The classic festival table still has sorghum, beans, corn, cassava, sweet potatoes, pumpkins, and traditional greens paired with sorghum beer, banana beer, and of course, milk. And while paired boiled pumpkin with plain beans and banana beer might induce digestive rebellion; Umuganura day still demands sharing. First-fruits were once offered to the ancestors and shared in the community. Today, Rwandans are called on to share knowledge, opportunity, power, and innovation.
To Rwanda’s new generation: we may no longer bow to the king, but we still bow to purpose. We may not plant sorghum at scale anymore, but we plant startups, ideas, classrooms, clinics, and innovations. We may not kneel to make umutsima for royalty, but we still kneel in service to the community through teachings, mentorship, civic engagement, and leadership. We may no longer feed with pigmented beer, but we feed minds with knowledge and shared opportunity.

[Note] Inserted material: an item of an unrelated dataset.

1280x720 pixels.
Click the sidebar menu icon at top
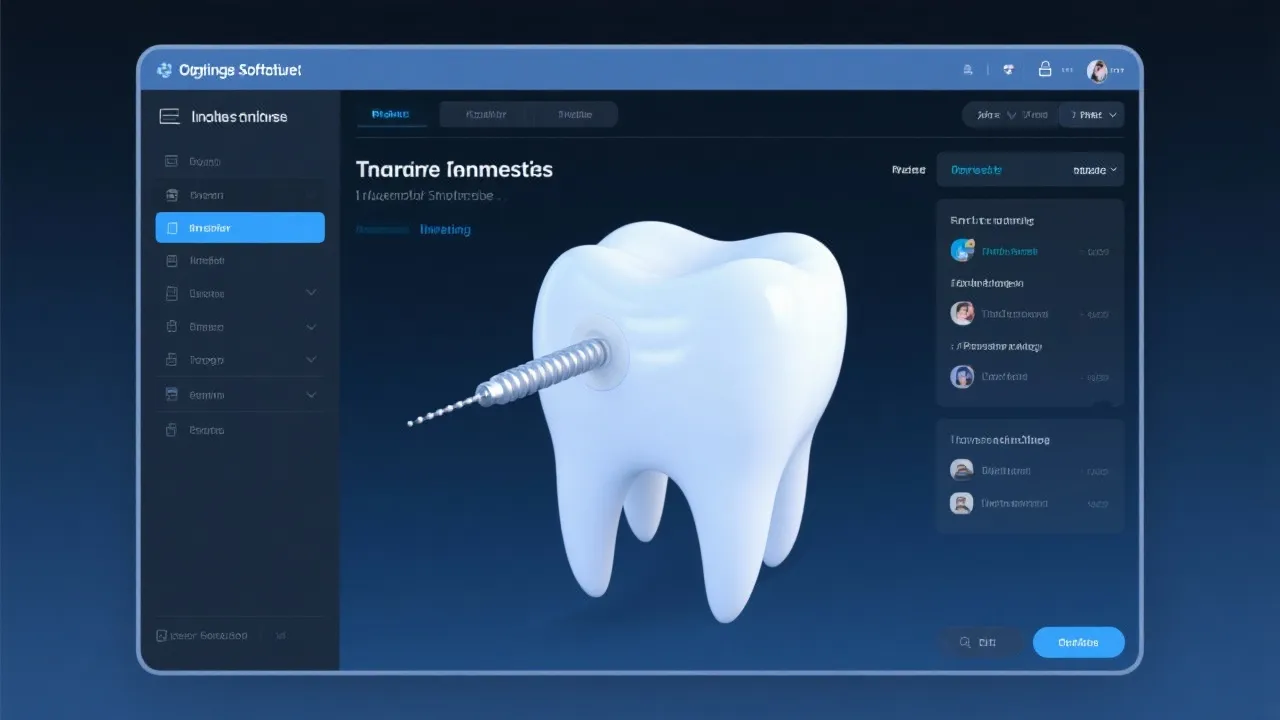click(170, 117)
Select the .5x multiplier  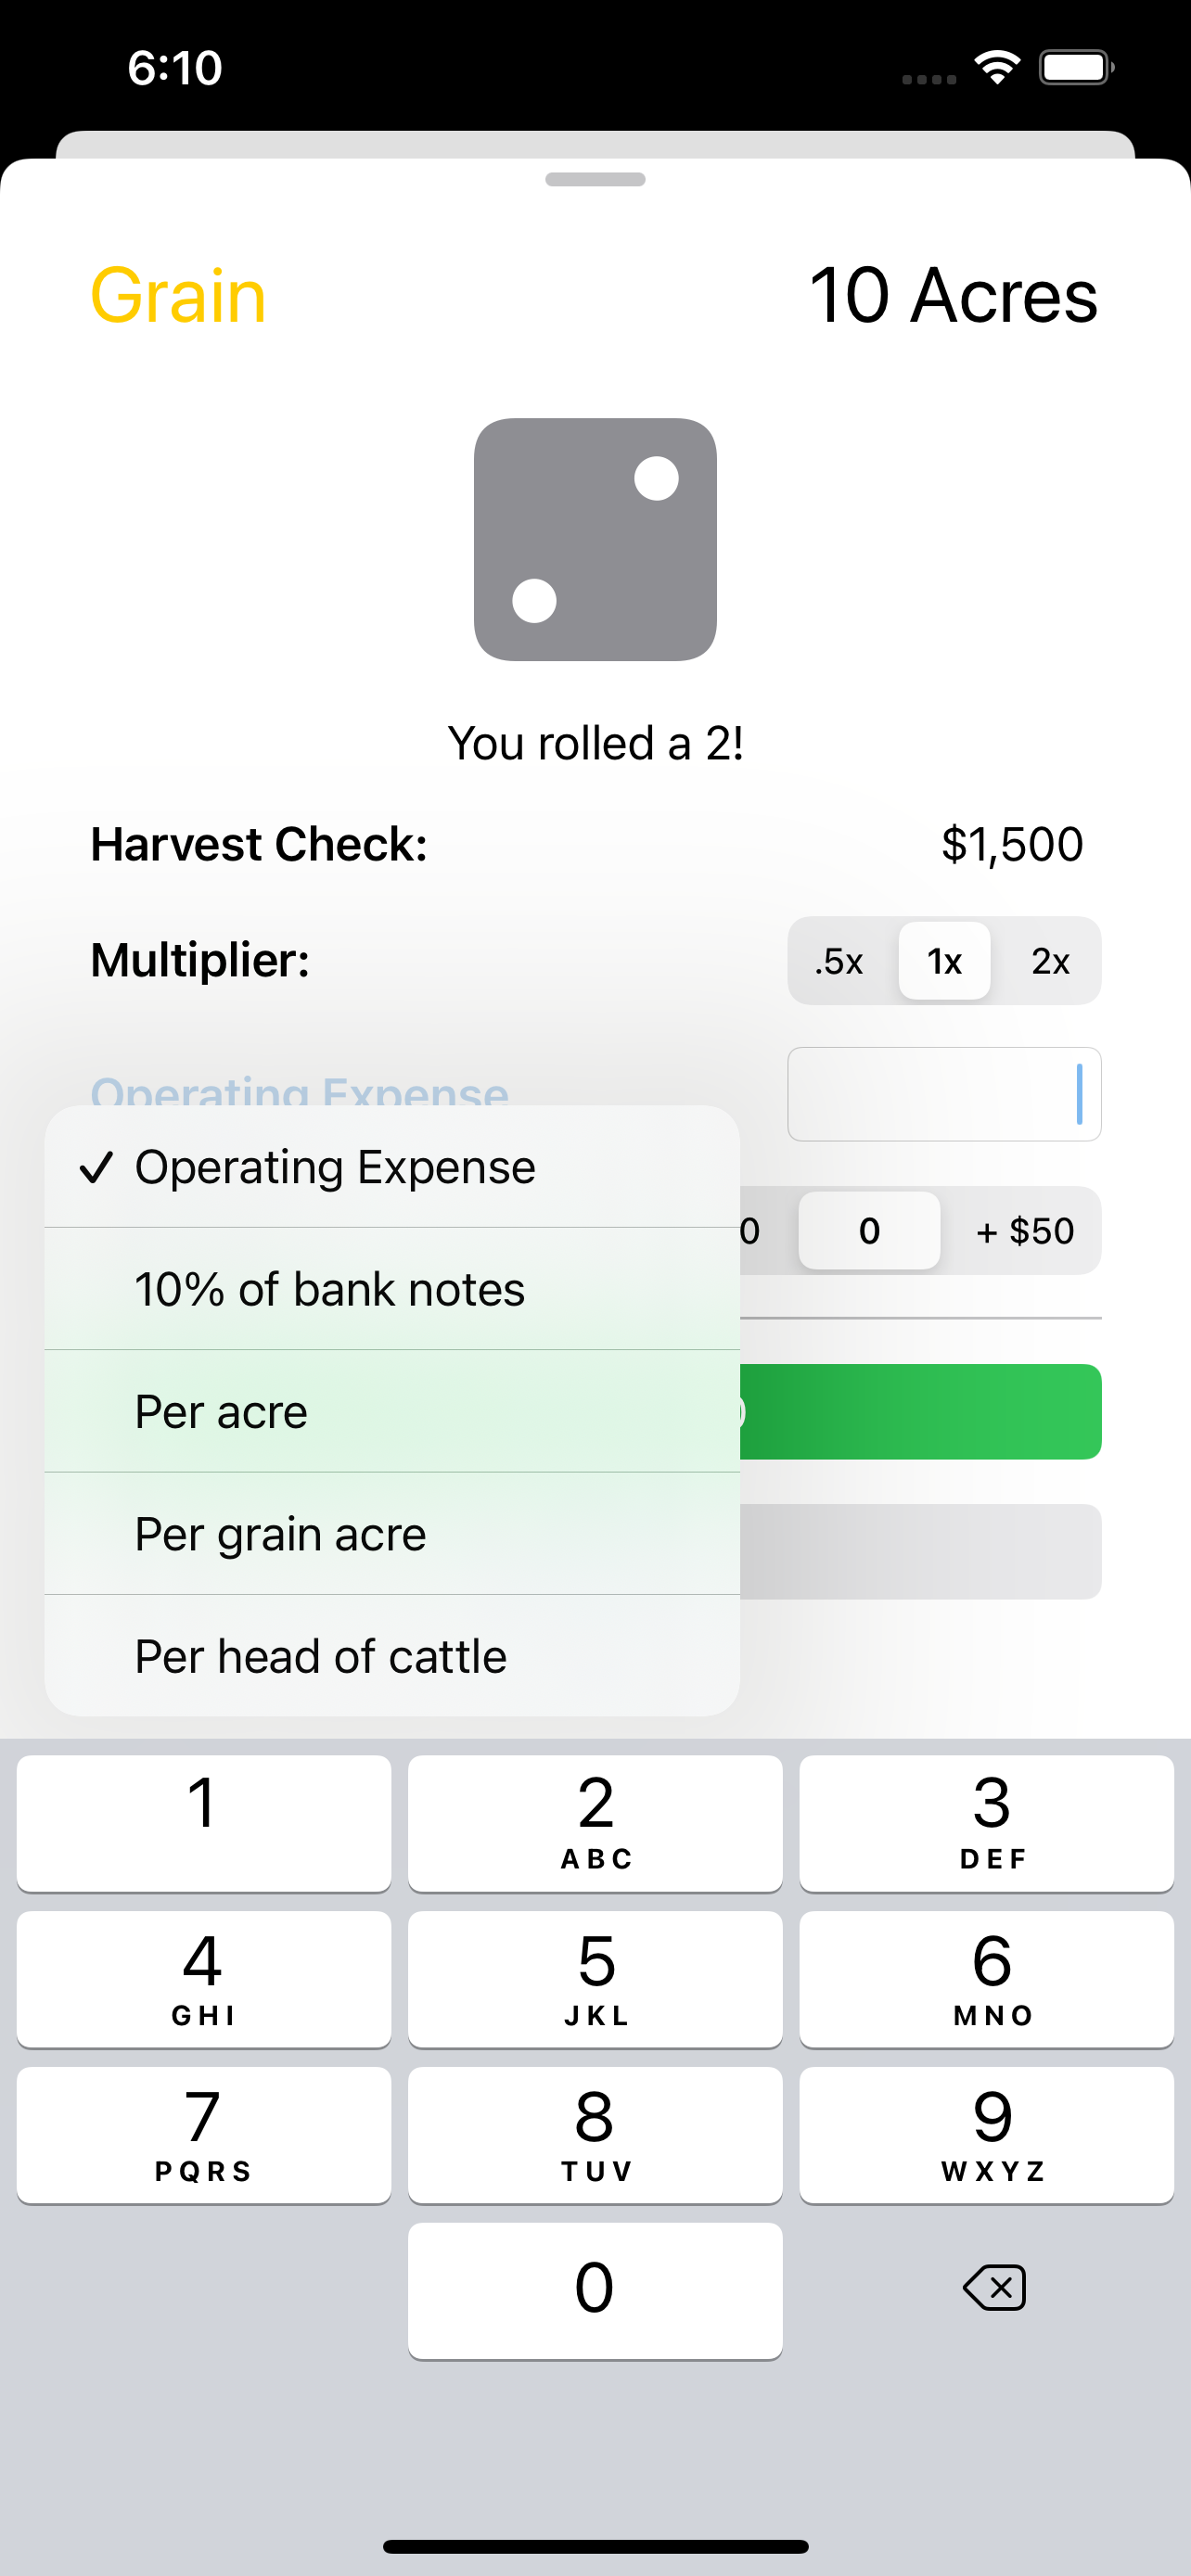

I know we have all noticed that every weekend now brings a cascade of weddings, and what feels like two thousand “Save the Date” posts. If that’s not a national harvest, what is?
Our parents harvested millet, cassava, and cohesion in the traditional sense. We are celebrating partnerships, purpose, and, at times, the quiet weight of responsibility. These are the markers of a generation coming of age, navigating love, loss, leadership, and legacy. This, too, is continuity. This, too, is hope. And at its heart, Umuganura has always been about hope.
So yes, while I may never willingly eat boiled pumpkin again (unless someone smuggles in some peanut butter), I will always believe in the spirit of Umuganura. And so, this Umuganura, I’m asking: What are you harvesting? And more importantly, what are you giving back?
Maybe this year, we toast to every young Rwandan launching a startup, every teacher adapting to tech, every woman holding her ground, every marriage that strengthens a home, and every citizen quietly doing the unglamorous but essential work of nation‐building. That’s the real Umuganura.